Excerpts from a dataset
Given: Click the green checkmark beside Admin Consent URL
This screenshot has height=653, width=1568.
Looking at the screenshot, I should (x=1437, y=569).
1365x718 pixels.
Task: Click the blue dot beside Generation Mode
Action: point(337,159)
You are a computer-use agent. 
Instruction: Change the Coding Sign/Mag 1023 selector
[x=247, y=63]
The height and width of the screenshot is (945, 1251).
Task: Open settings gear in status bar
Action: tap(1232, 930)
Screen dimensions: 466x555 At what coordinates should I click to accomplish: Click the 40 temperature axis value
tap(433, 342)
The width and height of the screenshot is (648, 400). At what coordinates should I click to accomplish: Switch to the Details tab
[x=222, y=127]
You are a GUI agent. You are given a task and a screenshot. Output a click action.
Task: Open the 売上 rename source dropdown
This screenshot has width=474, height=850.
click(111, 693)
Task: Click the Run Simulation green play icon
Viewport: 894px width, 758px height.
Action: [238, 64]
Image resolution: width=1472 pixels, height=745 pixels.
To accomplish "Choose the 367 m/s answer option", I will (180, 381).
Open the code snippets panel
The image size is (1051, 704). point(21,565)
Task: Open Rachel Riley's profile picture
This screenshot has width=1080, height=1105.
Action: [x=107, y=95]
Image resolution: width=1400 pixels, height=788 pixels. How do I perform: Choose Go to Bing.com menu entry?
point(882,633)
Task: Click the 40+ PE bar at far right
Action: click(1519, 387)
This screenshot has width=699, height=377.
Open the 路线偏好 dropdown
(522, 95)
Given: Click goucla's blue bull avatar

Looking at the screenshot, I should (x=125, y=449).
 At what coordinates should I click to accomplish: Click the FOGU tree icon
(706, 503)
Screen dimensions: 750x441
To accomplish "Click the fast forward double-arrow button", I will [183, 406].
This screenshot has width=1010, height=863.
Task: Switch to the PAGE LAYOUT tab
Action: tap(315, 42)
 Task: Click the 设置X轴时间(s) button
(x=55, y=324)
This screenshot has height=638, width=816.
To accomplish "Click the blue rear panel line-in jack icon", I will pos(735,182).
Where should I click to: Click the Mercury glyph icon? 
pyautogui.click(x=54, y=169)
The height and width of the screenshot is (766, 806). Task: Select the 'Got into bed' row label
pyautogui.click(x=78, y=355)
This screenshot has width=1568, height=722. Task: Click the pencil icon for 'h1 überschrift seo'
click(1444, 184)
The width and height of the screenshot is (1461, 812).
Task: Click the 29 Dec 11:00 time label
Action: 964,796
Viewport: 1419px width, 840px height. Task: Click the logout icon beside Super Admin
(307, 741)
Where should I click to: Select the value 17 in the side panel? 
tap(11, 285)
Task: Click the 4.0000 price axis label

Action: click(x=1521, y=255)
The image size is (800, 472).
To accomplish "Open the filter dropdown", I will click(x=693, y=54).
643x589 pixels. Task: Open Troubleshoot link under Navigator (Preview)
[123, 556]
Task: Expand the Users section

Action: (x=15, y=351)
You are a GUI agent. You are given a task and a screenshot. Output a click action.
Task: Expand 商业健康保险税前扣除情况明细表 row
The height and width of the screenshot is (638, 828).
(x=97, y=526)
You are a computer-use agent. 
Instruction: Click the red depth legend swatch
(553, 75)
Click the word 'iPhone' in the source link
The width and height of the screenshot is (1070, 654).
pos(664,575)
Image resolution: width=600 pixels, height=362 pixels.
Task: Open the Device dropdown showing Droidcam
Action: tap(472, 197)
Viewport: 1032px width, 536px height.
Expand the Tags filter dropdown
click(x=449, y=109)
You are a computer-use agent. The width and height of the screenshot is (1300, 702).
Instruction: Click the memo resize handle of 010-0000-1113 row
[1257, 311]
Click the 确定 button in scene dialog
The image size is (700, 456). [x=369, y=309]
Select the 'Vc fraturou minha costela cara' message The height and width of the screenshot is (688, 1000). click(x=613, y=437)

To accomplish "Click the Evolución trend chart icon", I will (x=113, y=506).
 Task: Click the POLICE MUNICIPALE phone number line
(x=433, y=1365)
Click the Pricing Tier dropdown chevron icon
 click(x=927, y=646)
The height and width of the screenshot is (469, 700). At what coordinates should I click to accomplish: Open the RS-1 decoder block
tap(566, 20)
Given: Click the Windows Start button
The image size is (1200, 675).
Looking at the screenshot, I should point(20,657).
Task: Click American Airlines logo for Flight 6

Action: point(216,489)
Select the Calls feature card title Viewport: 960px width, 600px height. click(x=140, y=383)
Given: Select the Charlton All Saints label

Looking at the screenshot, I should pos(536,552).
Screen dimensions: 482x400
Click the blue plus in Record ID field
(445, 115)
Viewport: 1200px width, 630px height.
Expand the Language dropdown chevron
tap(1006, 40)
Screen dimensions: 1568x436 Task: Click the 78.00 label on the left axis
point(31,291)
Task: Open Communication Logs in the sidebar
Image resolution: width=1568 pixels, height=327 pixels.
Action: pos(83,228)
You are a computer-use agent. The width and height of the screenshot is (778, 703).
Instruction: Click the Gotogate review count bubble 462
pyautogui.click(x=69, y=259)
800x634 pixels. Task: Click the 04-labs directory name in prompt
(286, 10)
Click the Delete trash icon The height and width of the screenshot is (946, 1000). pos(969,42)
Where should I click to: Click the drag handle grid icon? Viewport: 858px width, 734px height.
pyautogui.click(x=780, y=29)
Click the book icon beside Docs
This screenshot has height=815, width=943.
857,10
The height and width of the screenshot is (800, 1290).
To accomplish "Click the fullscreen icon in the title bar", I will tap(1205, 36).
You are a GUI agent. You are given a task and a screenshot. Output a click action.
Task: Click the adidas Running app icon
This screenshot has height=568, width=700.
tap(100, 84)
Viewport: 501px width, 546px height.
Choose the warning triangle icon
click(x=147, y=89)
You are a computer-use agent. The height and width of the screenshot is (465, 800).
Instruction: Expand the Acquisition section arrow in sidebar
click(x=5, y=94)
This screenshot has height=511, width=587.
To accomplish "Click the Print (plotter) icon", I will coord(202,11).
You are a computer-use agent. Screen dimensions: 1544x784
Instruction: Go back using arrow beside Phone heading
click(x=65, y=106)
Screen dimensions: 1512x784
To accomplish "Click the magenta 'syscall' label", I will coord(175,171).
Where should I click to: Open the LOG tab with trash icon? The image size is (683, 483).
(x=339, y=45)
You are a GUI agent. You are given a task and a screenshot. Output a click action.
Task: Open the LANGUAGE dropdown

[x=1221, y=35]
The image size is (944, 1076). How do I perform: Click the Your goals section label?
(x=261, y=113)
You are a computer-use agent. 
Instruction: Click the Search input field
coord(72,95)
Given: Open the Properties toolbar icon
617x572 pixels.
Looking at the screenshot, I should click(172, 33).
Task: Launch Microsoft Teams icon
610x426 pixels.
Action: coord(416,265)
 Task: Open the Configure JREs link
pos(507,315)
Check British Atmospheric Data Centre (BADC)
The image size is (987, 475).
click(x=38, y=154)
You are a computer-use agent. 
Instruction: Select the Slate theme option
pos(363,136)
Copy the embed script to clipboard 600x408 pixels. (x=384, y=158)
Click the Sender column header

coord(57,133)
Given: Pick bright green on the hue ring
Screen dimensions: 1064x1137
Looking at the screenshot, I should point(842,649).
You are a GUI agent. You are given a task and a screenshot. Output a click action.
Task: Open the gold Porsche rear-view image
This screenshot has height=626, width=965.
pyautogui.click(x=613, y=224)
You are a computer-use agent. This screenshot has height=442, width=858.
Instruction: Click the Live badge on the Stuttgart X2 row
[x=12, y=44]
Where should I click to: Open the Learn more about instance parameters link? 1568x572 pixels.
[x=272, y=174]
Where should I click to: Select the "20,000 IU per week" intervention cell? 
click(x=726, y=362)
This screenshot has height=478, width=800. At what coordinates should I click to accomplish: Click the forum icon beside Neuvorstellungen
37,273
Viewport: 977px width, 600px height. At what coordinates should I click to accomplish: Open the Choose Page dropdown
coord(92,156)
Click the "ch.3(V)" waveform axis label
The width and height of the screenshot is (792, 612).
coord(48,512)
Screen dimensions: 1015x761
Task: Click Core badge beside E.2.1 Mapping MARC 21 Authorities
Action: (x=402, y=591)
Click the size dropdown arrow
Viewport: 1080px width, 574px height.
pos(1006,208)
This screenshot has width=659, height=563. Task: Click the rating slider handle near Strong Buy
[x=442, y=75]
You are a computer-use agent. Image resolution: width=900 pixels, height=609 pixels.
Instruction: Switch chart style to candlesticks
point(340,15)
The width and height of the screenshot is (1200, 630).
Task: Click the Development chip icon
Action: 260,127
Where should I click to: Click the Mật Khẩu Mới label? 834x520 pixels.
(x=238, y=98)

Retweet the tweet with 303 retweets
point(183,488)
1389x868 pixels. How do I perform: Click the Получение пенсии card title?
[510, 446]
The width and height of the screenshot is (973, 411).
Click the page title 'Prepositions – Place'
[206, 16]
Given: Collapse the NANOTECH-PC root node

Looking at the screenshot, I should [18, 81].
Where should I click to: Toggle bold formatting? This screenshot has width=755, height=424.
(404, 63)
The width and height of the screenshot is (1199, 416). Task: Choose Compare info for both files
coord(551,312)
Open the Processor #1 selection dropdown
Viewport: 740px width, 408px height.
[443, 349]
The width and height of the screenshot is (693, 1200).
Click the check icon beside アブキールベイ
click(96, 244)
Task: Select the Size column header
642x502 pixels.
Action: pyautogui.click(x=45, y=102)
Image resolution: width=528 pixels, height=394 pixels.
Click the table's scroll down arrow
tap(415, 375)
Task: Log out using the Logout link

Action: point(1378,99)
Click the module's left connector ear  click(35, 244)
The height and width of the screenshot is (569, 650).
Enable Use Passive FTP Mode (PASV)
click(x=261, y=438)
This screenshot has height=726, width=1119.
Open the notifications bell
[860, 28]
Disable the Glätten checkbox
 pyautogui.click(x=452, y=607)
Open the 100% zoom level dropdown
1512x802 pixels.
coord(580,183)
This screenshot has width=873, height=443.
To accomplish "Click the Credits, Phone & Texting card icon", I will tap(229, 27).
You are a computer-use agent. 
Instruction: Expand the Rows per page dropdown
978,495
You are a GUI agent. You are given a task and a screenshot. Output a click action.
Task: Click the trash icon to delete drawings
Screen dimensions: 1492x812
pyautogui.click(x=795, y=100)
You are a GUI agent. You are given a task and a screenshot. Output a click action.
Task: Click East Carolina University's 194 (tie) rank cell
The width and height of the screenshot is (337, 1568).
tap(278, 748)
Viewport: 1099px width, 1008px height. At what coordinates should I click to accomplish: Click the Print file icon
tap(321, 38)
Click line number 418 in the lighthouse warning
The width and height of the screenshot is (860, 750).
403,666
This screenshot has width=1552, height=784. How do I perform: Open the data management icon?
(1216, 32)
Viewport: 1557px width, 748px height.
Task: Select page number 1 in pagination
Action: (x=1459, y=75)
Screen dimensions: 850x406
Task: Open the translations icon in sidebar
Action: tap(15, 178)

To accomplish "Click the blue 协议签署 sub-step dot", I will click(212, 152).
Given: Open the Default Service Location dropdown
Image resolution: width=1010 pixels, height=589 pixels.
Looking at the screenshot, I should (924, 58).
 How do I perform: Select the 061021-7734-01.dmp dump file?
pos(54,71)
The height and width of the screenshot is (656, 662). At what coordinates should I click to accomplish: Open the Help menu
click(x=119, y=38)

**Your task**
Show all lines from the records above where the word "rear" occurs.

**Task output**
To accomplish "Click the blue rear panel line-in jack icon", I will pos(735,182).
Task: Open the gold Porsche rear-view image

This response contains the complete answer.